BM25 vs Vector Search

Question

What's the difference between BM25 keyword search and vector (semantic) search?

Explanation

Two completely different ways to find relevant text.

BM25 (keyword search)

Like a classic search engine. Looks for the exact words you typed.

For the query "RAG pipeline", BM25 scores each chunk by:

Does "RAG" appear? +points
Does "pipeline" appear? +points
Is "pipeline" a rare word across all chunks? Rare words are worth more points (this is called IDF - the rarer the word, the higher the score)
How many times does it appear? More = more points, but with a ceiling
Is the chunk short or long? Same word in a short chunk = more significant

BM stands for Best Matching. 25 is the 25th iteration of the formula (from 1994, still used everywhere).

Vector search (semantic)

Converts both the query and the chunks into vectors (lists of numbers), then finds chunks whose vectors are closest to the query vector. Understands meaning, not just words.

Key differences

BM25 looks for exact words. "RAG pipeline" finds chunks containing those words. Strength: precise for known terms, acronyms, names.

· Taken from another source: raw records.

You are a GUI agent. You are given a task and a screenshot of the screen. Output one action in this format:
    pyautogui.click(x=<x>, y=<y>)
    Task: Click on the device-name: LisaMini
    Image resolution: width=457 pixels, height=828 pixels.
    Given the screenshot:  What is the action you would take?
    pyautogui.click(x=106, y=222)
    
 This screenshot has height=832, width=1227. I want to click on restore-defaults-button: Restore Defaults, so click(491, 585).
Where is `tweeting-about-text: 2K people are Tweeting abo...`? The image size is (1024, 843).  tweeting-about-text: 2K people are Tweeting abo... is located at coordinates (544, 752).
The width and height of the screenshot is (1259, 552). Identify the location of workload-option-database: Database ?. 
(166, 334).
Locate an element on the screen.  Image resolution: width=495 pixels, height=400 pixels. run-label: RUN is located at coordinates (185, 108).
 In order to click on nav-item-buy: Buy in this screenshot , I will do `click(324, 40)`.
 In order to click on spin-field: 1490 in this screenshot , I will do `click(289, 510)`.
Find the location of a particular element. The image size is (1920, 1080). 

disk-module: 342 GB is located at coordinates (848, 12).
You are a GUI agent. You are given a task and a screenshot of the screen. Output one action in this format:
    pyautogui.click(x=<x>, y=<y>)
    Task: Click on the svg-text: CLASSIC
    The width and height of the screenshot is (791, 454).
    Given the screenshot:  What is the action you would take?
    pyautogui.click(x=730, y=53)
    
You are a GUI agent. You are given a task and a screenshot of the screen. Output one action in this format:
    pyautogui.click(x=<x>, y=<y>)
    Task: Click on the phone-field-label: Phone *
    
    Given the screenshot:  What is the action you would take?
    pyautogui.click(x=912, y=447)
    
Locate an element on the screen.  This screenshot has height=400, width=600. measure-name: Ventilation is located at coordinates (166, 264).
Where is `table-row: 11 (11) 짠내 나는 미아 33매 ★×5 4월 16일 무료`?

Weakness: misses synonyms.
Vector looks for meaning. "RAG pipeline" finds chunks about retrieval-augmented generation even without those words. Strength: understands synonyms and different ways of saying the same thing. Weakness: can return vaguely related results.
BM25 is very fast and needs no embeddings.
Vector is slower (vector math) and requires an embedding model.

Why not just use one?

Neither is perfect alone. BM25 catches exact matches that vectors miss. Vectors catch semantic matches that BM25 misses. Together (hybrid search) they cover each other's blind spots.

Example

Weaviate runs both in parallel with alpha=0.5 (50/50 balance), then merges the results into a single ranked list.